Raasin McIntosh

Personal information
- Born: April 29, 1982 (age 44) Texas, United States
- Height: 1.70 m (5 ft 7 in)
- Weight: 59 kg (130 lb)

Sport
- Sport: Athletics
- Event: 400m Hurdles

Medal record
Women's athletics
Representing Liberia
African Championships
| Bronze medal – third place | 2012 Porto-Novo | 400 m hurdles |

= Raasin McIntosh =

Liberian-American hurdler

Raasin McIntosh (born 29 April 1982) is an American Olympic hurdler and philanthropist. At the 2012 Summer Olympics, she competed in the Women's 400 metres hurdles representing Liberia.

== Life ==
She grew up in Houston and went on to attend the University of Texas on an athlete scholarship. She trained under a prominent track coach, Bev Kearney, and went on to represent the United States at the 2003 World Championships in Athletics.

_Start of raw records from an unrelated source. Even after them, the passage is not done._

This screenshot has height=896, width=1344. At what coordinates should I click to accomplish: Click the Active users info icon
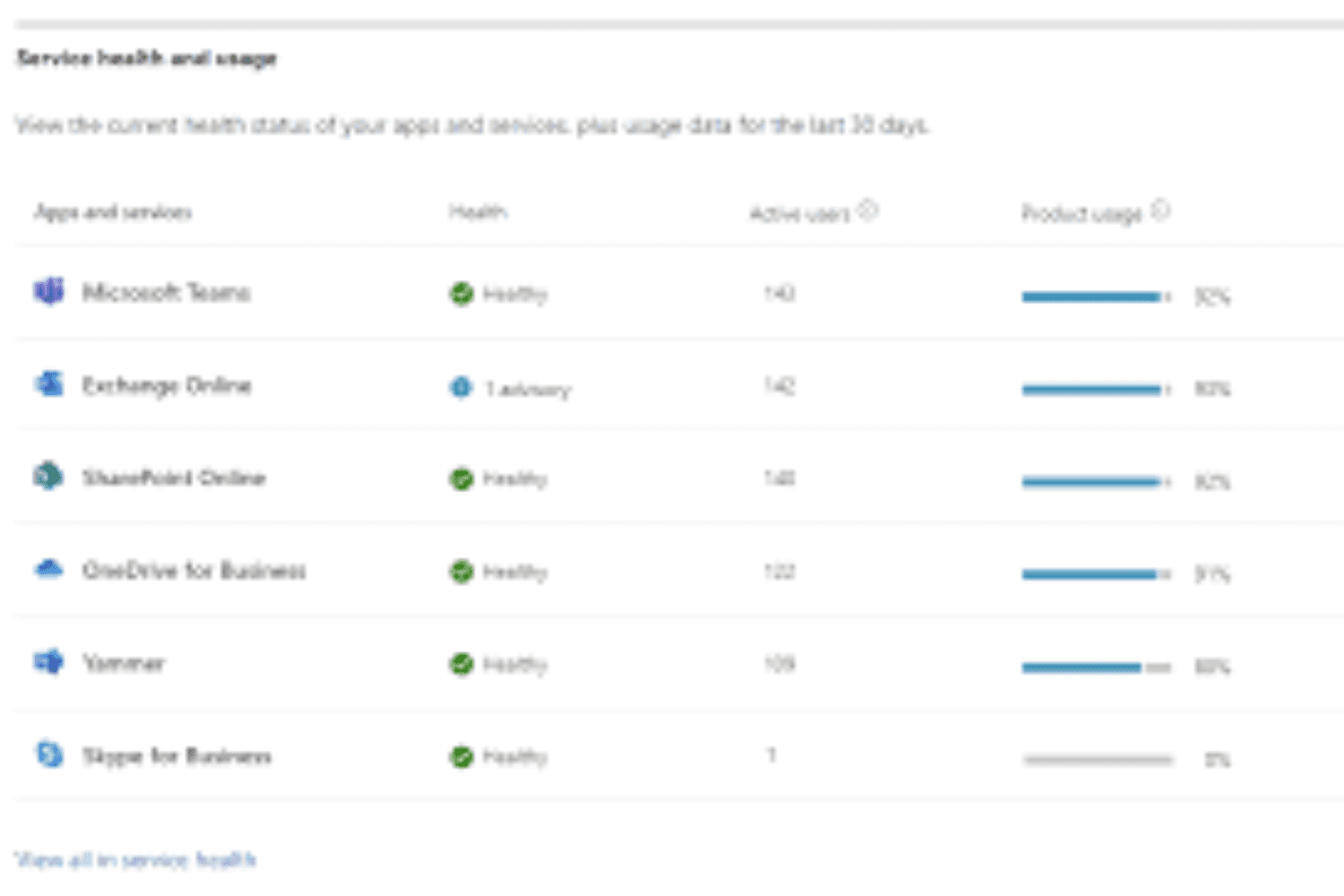[867, 211]
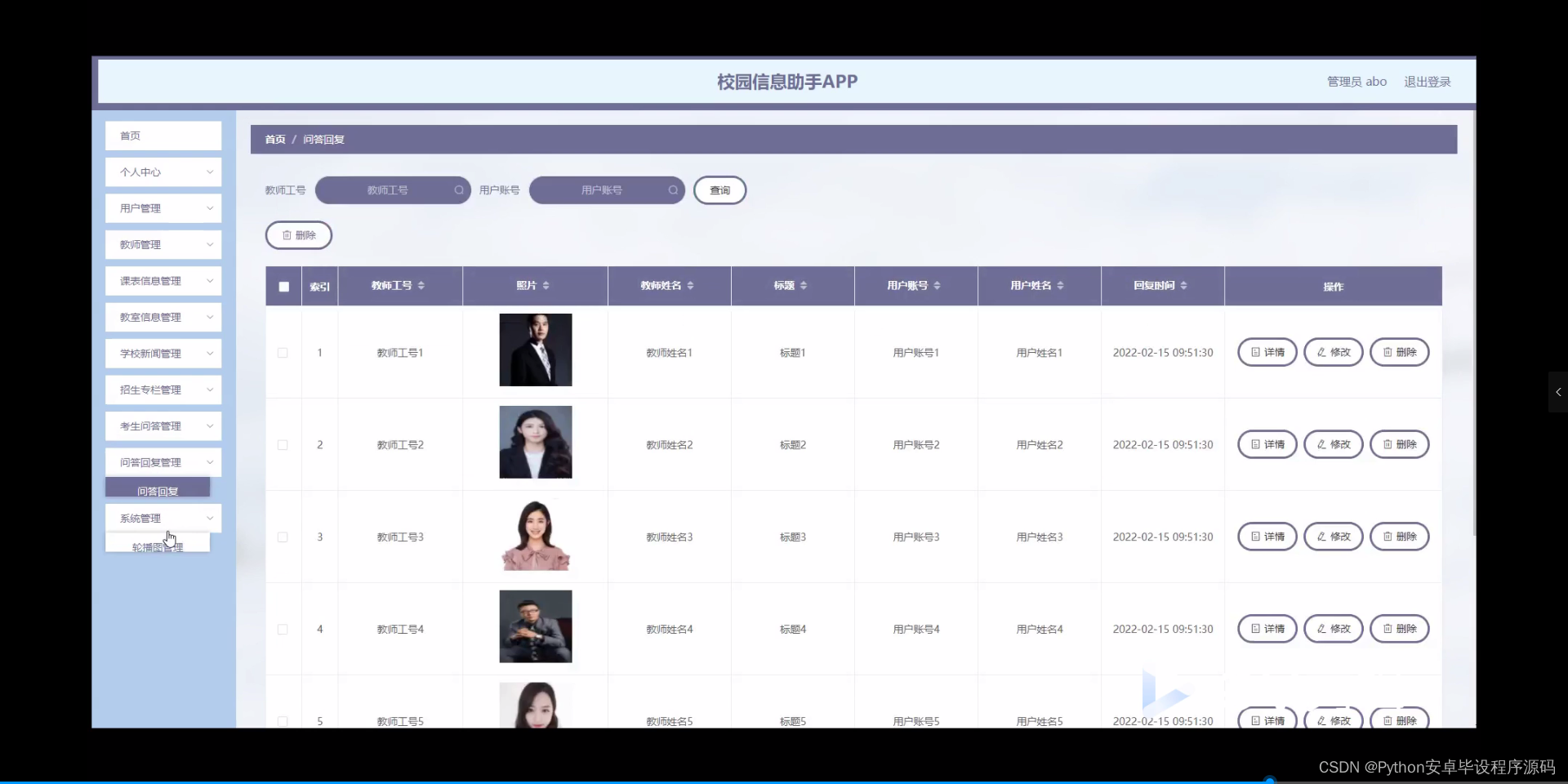This screenshot has height=784, width=1568.
Task: Check the checkbox for 教师工号3 row
Action: coord(283,537)
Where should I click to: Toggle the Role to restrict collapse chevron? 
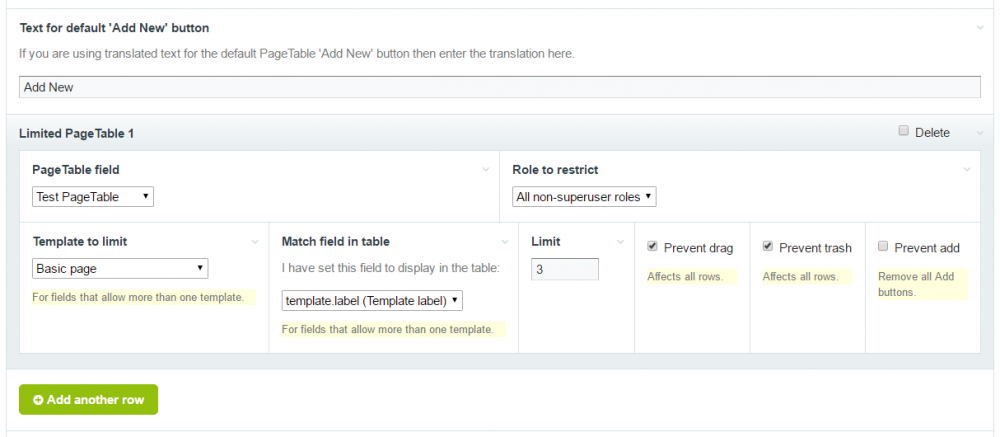coord(966,170)
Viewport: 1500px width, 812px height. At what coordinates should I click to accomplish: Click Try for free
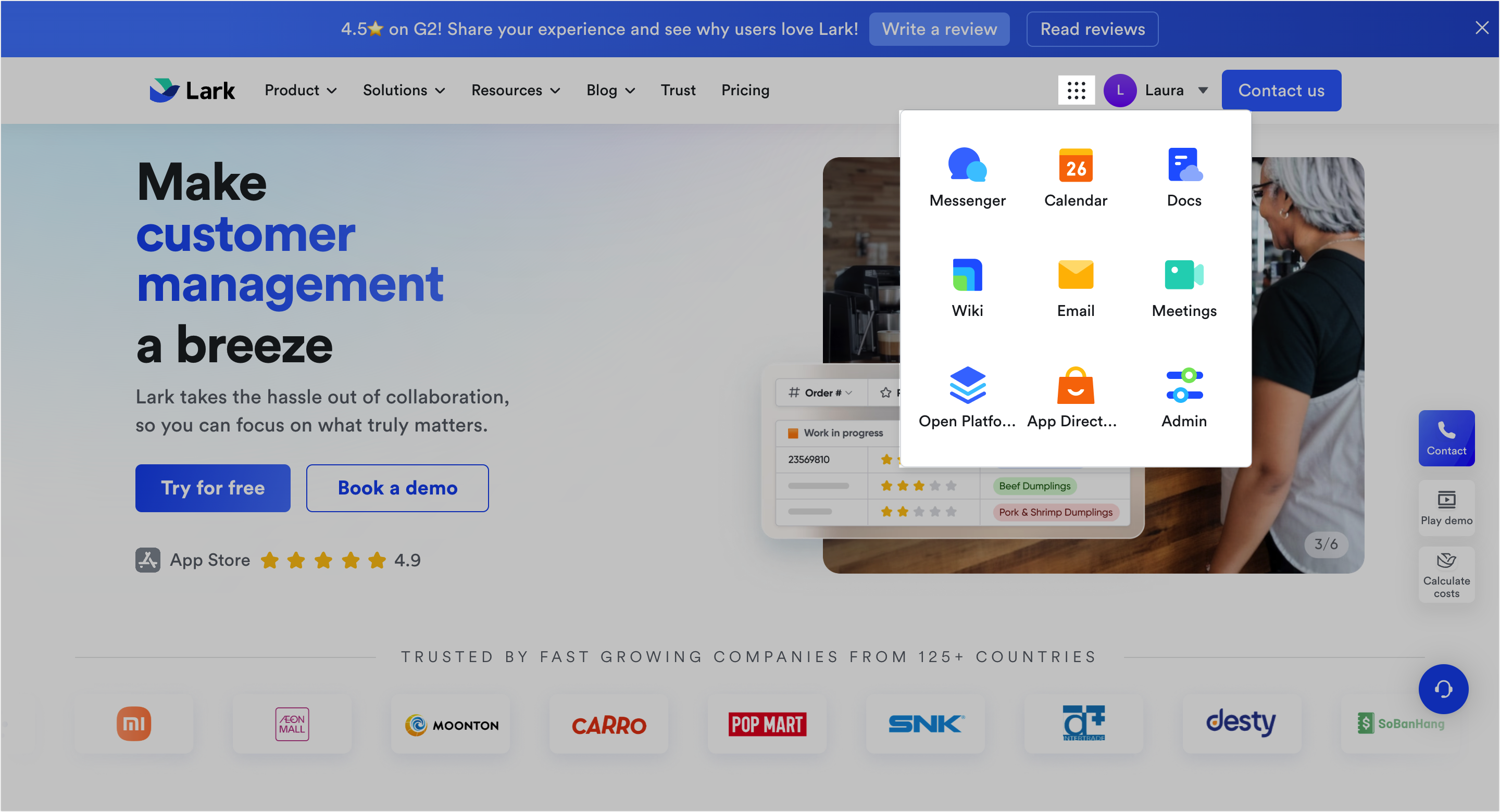[213, 488]
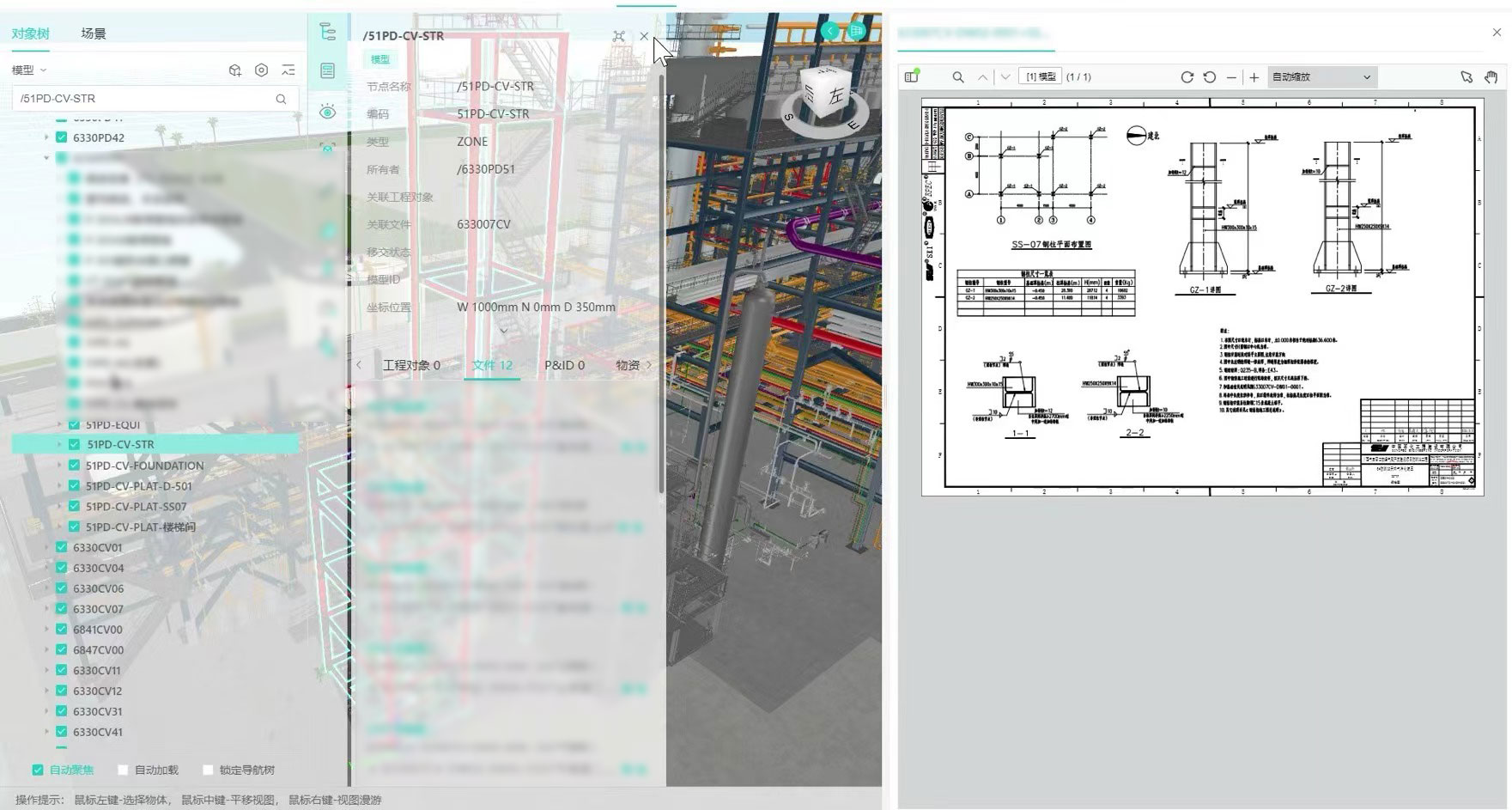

She was the winner of the 400 m hurdles at the 2003 USA Outdoor Track and Field Championships and was in the top three of both the 400 m and 100-meter hurdles at the NCAA Women's Outdoor Track and Field Championship that year.

She is CEO and Creative Director of Raasin in the Sun, a 501 c3 Non profit cultivating resilient communities through art and environmental initiatives.